Collected data entries:
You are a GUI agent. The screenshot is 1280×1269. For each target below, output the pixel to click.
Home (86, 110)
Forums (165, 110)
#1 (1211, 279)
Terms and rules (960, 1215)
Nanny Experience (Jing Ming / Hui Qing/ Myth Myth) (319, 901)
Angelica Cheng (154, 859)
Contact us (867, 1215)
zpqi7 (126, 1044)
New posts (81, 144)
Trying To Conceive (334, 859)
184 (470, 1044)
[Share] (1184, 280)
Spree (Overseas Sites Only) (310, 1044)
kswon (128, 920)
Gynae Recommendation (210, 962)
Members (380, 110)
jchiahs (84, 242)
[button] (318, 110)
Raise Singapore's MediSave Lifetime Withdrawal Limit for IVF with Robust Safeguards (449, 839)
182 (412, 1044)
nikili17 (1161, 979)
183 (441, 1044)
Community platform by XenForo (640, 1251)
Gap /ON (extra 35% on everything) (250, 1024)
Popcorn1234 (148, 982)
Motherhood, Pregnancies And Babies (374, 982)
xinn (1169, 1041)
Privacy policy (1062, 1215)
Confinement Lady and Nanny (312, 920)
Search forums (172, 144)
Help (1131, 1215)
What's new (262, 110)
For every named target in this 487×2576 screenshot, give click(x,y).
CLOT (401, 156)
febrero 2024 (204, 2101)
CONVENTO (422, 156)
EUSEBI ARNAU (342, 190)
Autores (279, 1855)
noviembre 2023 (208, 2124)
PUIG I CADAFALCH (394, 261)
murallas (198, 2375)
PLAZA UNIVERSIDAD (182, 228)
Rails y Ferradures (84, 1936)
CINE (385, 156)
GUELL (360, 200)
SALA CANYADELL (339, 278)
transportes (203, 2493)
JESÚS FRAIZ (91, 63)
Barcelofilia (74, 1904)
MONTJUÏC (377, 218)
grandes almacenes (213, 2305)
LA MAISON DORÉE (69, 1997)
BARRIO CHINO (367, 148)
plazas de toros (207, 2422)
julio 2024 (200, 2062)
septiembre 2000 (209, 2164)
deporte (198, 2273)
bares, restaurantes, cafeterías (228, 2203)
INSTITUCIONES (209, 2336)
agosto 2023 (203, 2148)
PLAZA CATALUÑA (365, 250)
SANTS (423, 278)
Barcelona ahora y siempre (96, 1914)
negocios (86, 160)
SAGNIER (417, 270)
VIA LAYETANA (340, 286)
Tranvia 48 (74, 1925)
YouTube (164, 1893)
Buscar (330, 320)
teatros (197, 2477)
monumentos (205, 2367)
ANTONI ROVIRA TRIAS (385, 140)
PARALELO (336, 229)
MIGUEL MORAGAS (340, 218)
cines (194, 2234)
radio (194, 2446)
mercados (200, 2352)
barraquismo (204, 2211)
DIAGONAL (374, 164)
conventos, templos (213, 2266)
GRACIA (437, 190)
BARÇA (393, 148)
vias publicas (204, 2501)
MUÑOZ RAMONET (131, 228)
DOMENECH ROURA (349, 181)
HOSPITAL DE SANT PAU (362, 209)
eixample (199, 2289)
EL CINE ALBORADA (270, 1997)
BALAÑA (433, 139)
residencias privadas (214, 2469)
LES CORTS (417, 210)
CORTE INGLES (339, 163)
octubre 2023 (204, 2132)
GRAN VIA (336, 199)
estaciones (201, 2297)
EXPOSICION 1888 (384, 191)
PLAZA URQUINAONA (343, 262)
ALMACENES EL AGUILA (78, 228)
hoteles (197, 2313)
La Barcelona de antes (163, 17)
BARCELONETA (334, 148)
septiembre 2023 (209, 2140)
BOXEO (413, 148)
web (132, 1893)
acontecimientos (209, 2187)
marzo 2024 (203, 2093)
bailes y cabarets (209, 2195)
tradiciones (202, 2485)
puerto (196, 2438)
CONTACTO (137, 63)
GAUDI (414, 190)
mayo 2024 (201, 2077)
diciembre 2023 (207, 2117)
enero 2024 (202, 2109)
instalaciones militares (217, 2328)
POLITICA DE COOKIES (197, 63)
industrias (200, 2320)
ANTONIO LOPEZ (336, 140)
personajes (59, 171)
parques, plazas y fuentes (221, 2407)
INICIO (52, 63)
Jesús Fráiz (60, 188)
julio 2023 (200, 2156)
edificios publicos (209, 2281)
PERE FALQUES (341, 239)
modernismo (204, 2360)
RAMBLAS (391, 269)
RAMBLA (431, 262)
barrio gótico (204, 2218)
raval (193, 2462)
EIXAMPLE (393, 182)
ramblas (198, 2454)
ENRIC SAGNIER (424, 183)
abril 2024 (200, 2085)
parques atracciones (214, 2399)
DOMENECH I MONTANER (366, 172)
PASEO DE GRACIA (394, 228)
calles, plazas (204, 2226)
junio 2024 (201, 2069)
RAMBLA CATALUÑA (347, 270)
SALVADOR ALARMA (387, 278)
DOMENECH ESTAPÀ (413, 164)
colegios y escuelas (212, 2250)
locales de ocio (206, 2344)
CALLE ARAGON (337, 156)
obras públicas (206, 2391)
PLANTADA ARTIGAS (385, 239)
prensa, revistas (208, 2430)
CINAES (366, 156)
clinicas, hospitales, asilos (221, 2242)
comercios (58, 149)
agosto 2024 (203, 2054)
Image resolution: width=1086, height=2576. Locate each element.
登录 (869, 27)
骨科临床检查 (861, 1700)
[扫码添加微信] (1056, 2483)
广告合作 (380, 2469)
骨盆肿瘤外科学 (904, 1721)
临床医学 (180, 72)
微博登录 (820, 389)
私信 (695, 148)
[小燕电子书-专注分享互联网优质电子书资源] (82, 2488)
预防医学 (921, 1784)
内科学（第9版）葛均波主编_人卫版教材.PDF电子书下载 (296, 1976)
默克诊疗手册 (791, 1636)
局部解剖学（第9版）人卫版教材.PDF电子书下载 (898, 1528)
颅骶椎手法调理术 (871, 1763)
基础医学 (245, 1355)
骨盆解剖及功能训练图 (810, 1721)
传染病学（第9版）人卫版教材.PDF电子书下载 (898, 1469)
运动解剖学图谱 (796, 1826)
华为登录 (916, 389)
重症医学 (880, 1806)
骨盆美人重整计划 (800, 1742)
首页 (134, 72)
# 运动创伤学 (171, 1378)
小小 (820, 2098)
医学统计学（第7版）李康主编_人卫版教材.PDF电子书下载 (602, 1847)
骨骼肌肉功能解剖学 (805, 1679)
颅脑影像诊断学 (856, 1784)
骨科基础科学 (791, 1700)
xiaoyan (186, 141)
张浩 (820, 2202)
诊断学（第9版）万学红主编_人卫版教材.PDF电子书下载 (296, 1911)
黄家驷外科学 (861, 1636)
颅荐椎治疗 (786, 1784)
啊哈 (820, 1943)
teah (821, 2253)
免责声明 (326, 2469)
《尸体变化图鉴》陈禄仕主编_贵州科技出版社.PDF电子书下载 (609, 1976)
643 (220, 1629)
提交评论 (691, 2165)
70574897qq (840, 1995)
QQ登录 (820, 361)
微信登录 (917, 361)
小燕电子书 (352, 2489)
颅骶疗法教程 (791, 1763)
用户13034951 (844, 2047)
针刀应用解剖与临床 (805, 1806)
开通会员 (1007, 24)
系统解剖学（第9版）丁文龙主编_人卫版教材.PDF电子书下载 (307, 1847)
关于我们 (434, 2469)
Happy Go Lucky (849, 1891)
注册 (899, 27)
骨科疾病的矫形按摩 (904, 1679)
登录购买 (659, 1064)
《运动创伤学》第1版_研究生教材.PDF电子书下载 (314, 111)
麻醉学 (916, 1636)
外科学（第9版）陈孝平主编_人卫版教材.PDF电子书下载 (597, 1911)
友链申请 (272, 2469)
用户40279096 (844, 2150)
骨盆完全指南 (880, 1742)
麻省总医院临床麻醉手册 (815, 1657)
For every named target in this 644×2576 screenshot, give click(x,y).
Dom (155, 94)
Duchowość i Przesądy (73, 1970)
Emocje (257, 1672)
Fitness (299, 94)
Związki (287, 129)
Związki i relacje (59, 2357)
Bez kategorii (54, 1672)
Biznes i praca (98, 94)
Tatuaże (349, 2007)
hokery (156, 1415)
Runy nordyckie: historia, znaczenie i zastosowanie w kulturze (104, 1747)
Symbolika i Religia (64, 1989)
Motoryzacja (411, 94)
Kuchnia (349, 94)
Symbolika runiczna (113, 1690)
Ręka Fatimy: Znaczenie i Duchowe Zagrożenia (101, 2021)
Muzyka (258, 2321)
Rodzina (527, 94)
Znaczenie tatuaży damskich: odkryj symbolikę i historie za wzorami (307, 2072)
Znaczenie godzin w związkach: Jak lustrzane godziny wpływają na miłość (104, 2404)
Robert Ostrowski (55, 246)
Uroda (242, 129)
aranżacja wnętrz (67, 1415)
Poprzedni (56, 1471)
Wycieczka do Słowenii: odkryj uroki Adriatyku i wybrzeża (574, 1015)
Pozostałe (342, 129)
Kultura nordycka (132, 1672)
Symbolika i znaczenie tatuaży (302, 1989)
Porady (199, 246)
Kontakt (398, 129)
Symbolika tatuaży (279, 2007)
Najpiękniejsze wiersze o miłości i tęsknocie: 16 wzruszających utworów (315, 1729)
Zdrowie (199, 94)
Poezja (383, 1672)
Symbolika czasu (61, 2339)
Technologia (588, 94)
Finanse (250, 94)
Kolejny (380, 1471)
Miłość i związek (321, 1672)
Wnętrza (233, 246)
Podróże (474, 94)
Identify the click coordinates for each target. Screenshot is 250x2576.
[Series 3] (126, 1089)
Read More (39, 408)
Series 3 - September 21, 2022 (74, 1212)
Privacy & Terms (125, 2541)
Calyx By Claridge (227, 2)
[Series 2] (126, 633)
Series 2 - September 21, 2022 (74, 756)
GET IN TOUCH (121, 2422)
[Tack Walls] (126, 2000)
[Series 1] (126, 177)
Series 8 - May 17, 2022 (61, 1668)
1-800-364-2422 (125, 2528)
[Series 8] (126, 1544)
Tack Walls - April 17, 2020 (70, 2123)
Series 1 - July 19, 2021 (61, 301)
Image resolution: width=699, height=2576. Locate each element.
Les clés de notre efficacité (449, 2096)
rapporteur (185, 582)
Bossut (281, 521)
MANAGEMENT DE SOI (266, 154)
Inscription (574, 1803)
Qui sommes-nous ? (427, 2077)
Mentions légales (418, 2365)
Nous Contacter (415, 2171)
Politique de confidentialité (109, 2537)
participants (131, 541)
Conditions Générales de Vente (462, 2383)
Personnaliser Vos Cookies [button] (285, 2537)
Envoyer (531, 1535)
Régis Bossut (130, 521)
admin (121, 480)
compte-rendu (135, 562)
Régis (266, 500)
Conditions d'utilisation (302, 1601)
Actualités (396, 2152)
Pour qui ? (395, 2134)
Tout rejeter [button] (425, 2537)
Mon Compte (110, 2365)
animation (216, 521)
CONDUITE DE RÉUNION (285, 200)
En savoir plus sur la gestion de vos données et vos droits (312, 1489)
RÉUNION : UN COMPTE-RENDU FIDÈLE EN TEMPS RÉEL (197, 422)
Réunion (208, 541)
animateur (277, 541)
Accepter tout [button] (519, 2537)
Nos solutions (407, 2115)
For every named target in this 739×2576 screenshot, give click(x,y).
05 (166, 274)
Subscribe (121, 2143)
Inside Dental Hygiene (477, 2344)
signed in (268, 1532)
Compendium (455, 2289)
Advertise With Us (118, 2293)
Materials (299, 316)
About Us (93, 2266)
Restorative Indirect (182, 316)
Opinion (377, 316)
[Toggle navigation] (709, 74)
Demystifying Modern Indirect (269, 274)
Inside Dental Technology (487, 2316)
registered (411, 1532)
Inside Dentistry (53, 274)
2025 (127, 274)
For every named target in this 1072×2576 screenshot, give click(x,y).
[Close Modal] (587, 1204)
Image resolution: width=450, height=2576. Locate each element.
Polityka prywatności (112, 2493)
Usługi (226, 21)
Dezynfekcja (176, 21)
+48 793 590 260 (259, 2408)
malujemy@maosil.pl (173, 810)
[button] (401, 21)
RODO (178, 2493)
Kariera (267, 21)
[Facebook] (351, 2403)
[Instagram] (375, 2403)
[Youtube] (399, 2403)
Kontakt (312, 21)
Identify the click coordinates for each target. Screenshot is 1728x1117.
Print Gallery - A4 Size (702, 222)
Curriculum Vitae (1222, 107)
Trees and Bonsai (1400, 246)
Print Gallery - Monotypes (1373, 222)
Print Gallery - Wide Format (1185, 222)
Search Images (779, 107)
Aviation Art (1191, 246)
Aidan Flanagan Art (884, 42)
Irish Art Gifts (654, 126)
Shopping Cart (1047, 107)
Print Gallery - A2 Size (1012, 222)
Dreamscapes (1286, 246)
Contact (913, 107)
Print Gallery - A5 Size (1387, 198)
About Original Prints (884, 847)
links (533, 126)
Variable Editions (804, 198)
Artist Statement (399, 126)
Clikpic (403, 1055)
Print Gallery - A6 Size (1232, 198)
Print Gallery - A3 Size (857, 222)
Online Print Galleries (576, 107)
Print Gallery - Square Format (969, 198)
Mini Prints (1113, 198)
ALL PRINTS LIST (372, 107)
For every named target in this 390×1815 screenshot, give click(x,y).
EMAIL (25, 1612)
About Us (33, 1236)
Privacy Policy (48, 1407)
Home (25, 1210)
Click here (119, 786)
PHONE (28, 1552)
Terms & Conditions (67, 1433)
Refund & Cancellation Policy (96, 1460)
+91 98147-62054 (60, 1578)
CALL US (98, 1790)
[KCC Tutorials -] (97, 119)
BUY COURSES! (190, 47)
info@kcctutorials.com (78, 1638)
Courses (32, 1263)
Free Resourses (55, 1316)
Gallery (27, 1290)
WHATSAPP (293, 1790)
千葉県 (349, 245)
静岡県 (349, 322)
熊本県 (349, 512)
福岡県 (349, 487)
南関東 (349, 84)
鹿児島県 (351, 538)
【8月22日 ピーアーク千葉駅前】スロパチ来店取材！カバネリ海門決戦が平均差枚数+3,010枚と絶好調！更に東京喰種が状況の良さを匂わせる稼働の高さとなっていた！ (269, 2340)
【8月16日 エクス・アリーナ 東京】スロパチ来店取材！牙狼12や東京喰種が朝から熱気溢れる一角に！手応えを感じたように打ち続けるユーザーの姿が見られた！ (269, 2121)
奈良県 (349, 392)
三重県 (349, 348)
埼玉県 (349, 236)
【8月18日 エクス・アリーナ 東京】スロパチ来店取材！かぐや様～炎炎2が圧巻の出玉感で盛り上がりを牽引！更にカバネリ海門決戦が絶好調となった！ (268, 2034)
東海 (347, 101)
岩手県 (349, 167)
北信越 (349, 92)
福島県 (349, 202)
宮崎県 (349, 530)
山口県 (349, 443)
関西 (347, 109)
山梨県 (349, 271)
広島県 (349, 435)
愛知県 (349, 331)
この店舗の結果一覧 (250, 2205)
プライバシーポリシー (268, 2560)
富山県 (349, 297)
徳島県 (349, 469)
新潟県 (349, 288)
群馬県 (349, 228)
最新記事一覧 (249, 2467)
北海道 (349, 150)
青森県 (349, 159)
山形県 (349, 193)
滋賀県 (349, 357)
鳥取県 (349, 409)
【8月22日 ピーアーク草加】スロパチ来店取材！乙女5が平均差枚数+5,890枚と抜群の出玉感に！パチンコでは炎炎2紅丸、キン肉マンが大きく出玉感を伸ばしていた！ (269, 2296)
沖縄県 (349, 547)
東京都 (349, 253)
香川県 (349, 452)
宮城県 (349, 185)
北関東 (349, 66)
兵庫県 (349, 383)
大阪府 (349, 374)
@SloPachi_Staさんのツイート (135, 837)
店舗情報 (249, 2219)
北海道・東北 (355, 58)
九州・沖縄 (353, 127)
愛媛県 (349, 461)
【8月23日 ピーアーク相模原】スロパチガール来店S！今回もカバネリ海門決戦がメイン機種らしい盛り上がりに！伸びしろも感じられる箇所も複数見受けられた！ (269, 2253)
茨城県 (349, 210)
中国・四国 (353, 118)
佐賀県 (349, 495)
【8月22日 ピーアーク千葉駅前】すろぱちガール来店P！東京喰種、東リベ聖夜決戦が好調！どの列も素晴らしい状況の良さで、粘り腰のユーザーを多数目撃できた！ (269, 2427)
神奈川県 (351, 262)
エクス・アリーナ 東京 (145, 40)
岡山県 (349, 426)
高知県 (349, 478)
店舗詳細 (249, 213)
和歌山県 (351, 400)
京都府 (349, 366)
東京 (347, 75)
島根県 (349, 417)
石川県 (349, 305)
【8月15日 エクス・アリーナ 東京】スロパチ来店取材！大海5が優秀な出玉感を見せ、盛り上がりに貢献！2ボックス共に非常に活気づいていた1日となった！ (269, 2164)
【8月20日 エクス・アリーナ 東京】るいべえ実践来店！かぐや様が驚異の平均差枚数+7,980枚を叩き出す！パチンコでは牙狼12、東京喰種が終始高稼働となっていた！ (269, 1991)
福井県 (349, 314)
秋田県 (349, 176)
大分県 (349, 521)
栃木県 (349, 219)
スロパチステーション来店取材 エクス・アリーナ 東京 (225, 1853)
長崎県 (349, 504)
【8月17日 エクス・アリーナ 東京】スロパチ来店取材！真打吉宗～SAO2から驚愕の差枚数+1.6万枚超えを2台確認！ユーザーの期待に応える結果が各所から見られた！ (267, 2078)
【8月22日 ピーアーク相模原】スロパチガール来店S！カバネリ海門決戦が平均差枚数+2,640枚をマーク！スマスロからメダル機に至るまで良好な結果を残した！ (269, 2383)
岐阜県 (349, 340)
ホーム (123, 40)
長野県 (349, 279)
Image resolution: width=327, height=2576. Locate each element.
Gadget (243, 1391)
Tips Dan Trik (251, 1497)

Directions for this task: If a line comes after the one that contains "Motherhood, Pregnancies And Babies (374, 982)", leave it out; return every line of the entries up to that point exactly, starting with the first, with that line included.

Task response:
You are a GUI agent. The screenshot is 1280×1269. For each target below, output the pixel to click.
Home (86, 110)
Forums (165, 110)
#1 (1211, 279)
Terms and rules (960, 1215)
Nanny Experience (Jing Ming / Hui Qing/ Myth Myth) (319, 901)
Angelica Cheng (154, 859)
Contact us (867, 1215)
zpqi7 (126, 1044)
New posts (81, 144)
Trying To Conceive (334, 859)
184 (470, 1044)
[Share] (1184, 280)
Spree (Overseas Sites Only) (310, 1044)
kswon (128, 920)
Gynae Recommendation (210, 962)
Members (380, 110)
jchiahs (84, 242)
[button] (318, 110)
Raise Singapore's MediSave Lifetime Withdrawal Limit for IVF with Robust Safeguards (449, 839)
182 (412, 1044)
nikili17 (1161, 979)
183 (441, 1044)
Community platform by XenForo (640, 1251)
Gap /ON (extra 35% on everything) (250, 1024)
Popcorn1234 (148, 982)
Motherhood, Pregnancies And Babies (374, 982)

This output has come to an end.